United States District Court, N.D. California, San Jose Division

May 3, 2017

JORGE SOLIS, Plaintiff,
v.
NATIONAL DEFAULT SERVICING CORPORATION, et al., Defendants.

          ORDER GRANTING MOTION TO DISMISS WITH PREJUDICE RE: DKT. NO. 3, 8

          LUCY H. KOH United States District Judge.

         Before the Court is Defendants Portfolio Servicing, Inc. (“Portfolio”) and U.S. Bank National Association's (“U.S. Bank”) (collectively, “Defendants”) unopposed motion to dismiss. Having considered the briefing on the motion, record in the case, and the relevant law, the Court hereby GRANTS Defendants' motion to dismiss with prejudice.

         I. BACKGROUND

         A. Factual Background

         The following facts are from Plaintiff's complaint and Defendants' unopposed motion to dismiss. On August 3, 2006, Plaintiff and Arturo Andrade Avalos (“Avalos”) obtained a loan from Washington Mutual Bank, FA in the amount of $776, 000.00. The loan was secured by a deed of trust encumbering the real property located at 37 Webb Road, Watsonville, California 95076 (“Webb Road property”).

         On July 9, 2012, the beneficial interest under the Deed of Trust was assigned to U.S. Bank as trustee of the WaMu Mortgage Pass-Through Certificates Series 2006-AR13 Trust (“Trust”). On August 5, 2015, National Default Servicing Corporation was substituted as trustee under the Deed of Trust.

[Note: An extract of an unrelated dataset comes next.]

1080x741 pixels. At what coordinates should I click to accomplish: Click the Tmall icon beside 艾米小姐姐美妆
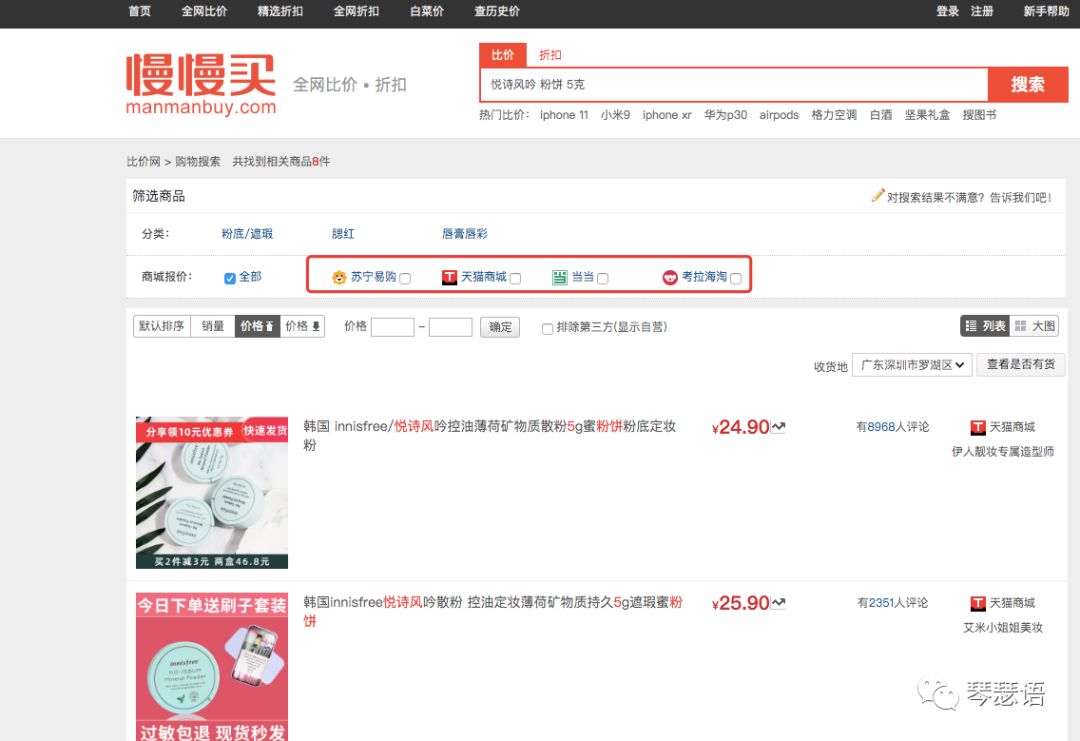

         After Plaintiff defaulted on the loan, a Notice of Default and Election to Sell Under Deed of Trust (“Default Notice”) was recorded against the Webb Road property. Notices of Trustee's Sale were recorded against Webb Road property on October 22, 2012, March 1, 2013, September 9, 2013, January 8, 2014, August 12, 2015, July 27, 2016. Exhibits 5-10. Plaintiff claims that Defendants' actions during the foreclosure violated various provisions of California and federal law, namely lack of standing to foreclose, fraud in the concealment, fraud in the inducement, intentional infliction of emotional distress, quiet title, slander of title, declaratory relief, violations of the Truth in Lending Act, violations of the Real Estate Settlement Procedures Act, and rescission. ECF No. 1-1.

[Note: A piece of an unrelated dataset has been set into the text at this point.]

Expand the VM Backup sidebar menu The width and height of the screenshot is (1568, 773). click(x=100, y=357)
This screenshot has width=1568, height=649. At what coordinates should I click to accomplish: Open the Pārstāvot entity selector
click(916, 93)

         B. Procedural History

         On June 25, 2014, Plaintiff filed an earlier lawsuit against Portfolio, U.S. Bank, and JP Morgan Chase Bank, N.A. in Santa Cruz County Superior Court. Exhibit 11 (“2014 Action”). The 2014 Action alleged violation of Cal. Civil Code § 2923.6(c), violation of Cal. Civil Code § 2923.7, violation of Cal. Civil Code § 2924.10, violation of Cal. Civil Code § 2924(a)(6), violation of Cal. Business & Professions Code § 17200, negligent misrepresentation, breach of the implied covenant of good faith and fair dealing, and a demand for accounting. All counts stemmed from Defendants' foreclosure on the Webb Road property. The Superior Court dismissed the first lawsuit due to Plaintiff's failure to timely amend his complaint on April 2, 2015, and entered judgment in favor of Defendants on April 22, 2015. Exhibits 12-13.

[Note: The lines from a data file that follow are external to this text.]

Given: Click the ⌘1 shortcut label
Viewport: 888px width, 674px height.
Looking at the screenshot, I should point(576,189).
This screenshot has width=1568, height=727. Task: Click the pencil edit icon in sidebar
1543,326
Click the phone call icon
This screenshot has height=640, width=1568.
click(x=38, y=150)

         On September 15, 2016, Plaintiff filed a second lawsuit against Defendants and Avalos in Santa Cruz County Superior Court. Exhibit 14 (“2016 Action”). The 2016 Action alleged that Avalos had improperly failed to participate in Plaintiff's application for a loan modification. Id. Plaintiff sought to quiet title and to enjoin Defendants from foreclosing on the property until Plaintiff secured title in his name alone. Id. On December 12, 2016, the Superior Court granted Defendants' motion for judgment on the pleadings, dismissed the complaint, and entered judgment in favor of Defendants. Exhibit 15-16.

         Approximately two weeks after the 2016 Action was dismissed, Plaintiff filed the instant action in Santa Cruz county Superior Court. ECF No. 1-1. Defendants removed the case to this Court on January 24, 2017. ECF No. 1.

         II. LEGAL STANDARD

         A. Rule 12(b)(6) Motion to Dismiss

         Rule 8(a)(2) of the Federal Rules of Civil Procedure requires a complaint to include “a short and plain statement of the claim showing that the pleader is entitled to relief.” A complaint that fails to meet this standard may be dismissed pursuant to Rule 12(b)(6). Rule 8(a) requires a plaintiff to plead “enough facts to state a claim to relief that is plausible on its face.” Bell Atl. Corp. v. Twombly, 550 U.S. 544, 570 (2007). “A claim has facial plausibility when the plaintiff pleads factual content that allows the court to draw the reasonable inference that the defendant is liable for the misconduct alleged.” Ashcroft v. Iqbal, 556 U.S. 662, 678 (2009). “The plausibility standard is not akin to a probability requirement, but it asks for more than a sheer possibility that a defendant has acted unlawfully.” Id. (internal quotation marks omitted). For purposes of ruling on a Rule 12(b)(6) motion, the Court “accept[s] factual allegations in the complaint as true and construe[s] the pleadings in the light most favorable to the nonmoving party.” Manzarek v. St. Paul Fire & Marine Ins. Co., 519 F.3d 1025, 1031 (9th Cir. 2008).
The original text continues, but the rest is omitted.